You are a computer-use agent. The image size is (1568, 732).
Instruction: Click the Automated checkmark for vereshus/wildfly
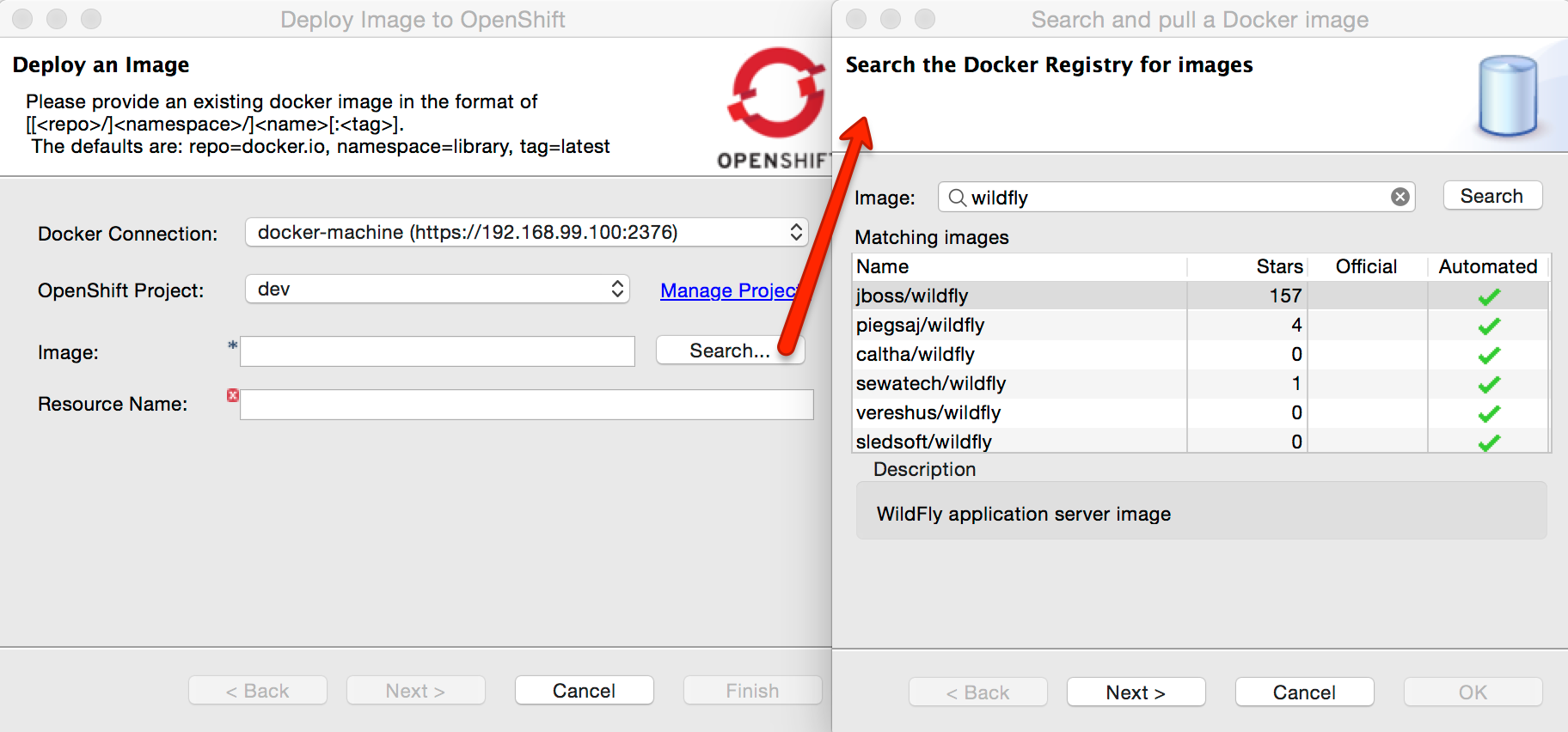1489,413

★ ★ ★

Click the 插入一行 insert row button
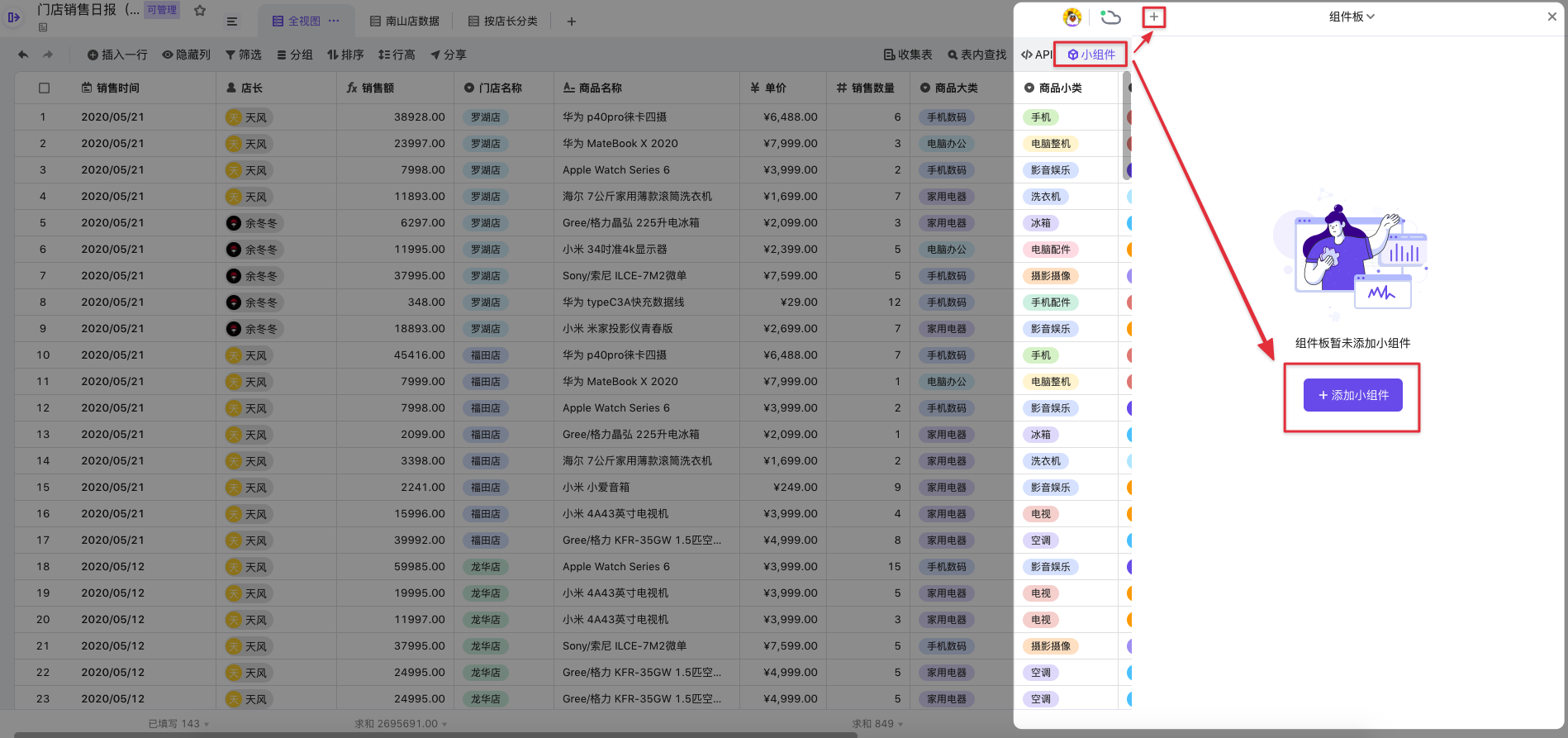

★ ★ ★

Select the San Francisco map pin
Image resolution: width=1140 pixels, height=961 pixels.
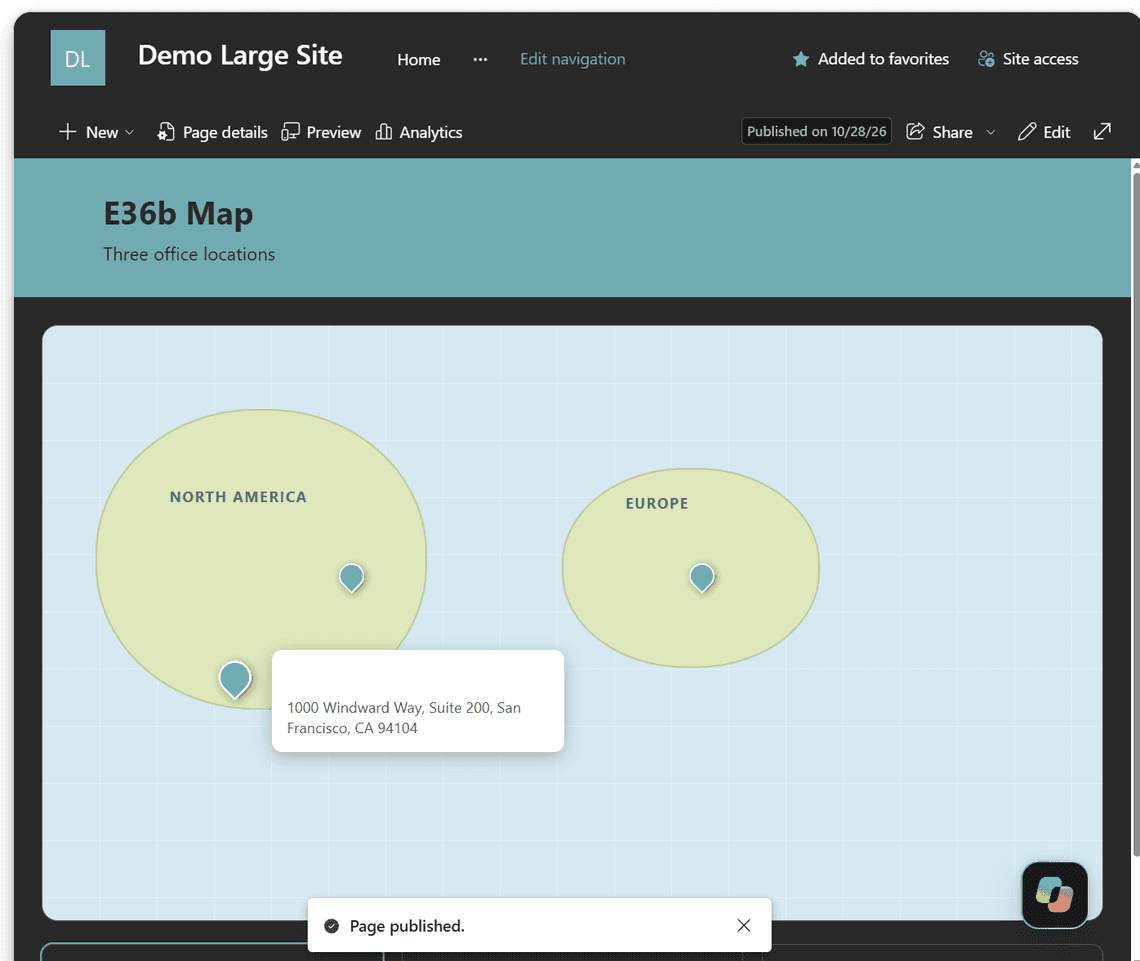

★ ★ ★

- [TASK BRIEF]: The stretch of entries above that starts with the line containing "Select the San Francisco map pin" and goes on through the line containing "Image resolution: width=1140" is to be transcribed exactly, and no other line is to be transcribed.

- [ANSWER SPACE]:
Select the San Francisco map pin
Image resolution: width=1140 pixels, height=961 pixels.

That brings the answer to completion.